--- START ---

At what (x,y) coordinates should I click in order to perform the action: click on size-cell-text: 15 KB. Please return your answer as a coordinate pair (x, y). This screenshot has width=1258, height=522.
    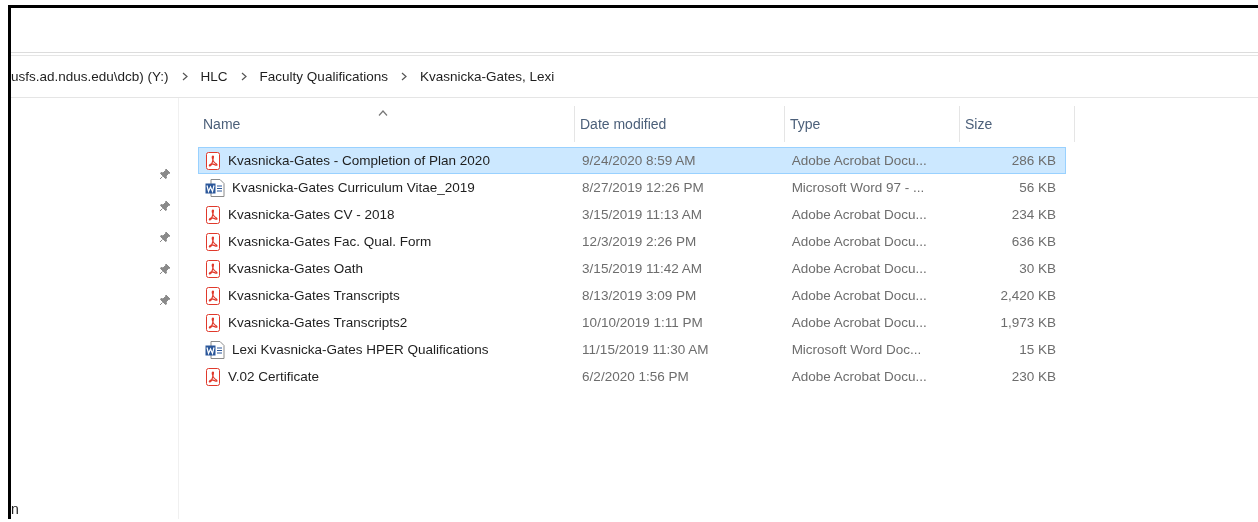
    Looking at the image, I should click on (1038, 350).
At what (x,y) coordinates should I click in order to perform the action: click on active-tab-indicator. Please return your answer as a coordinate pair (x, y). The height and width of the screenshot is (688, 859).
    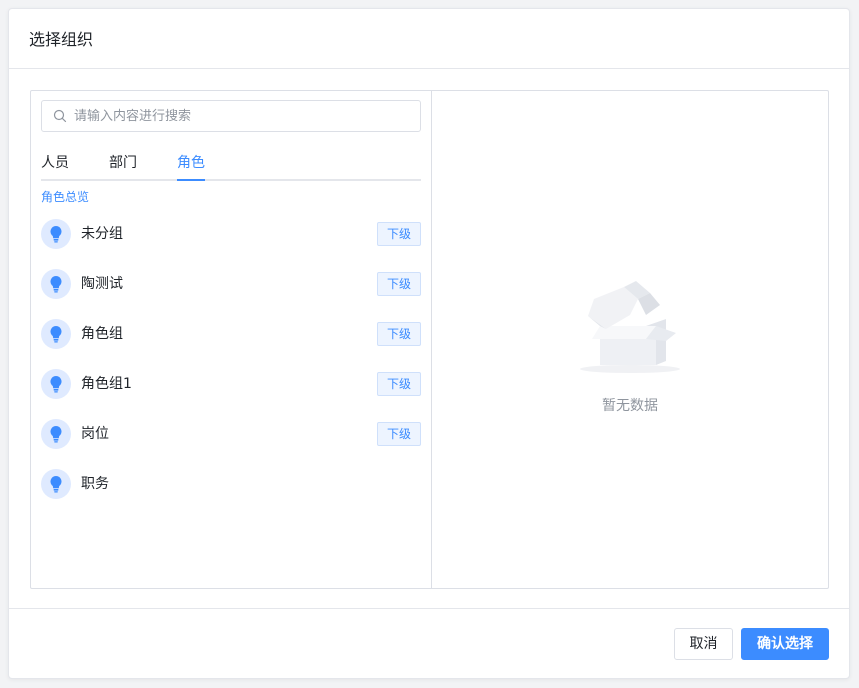
    Looking at the image, I should click on (191, 180).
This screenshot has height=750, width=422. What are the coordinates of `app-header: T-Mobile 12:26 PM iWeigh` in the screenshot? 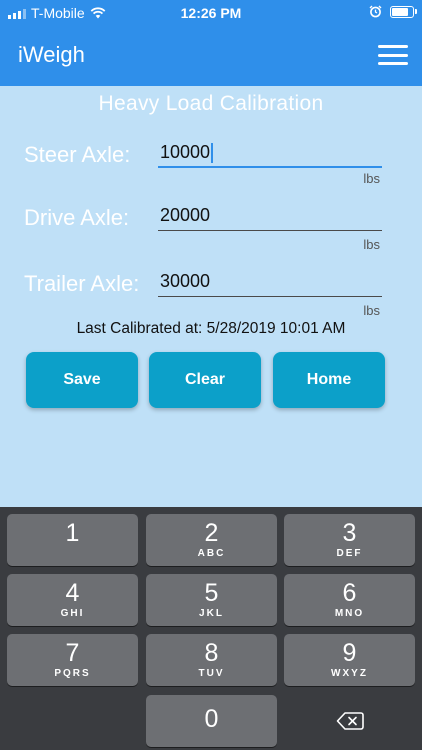 It's located at (211, 43).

--- END ---

TASK GOAL ▸ Express the items as a Markdown table with the columns No. and Text, starting at the beginning of the items and stopping after the line that contains "Looking at the image, I should click on (1038, 350).". Number each nonblank line, skip blank lines, and leave the pictures out.

THE COMPLETED TASK ▸
| No. | Text |
|---|---|
| 1 | At what (x,y) coordinates should I click in order to perform the action: click on size-cell-text: 15 KB. Please return your answer as a coordinate pair (x, y). This screenshot has width=1258, height=522. |
| 2 |     Looking at the image, I should click on (1038, 350). |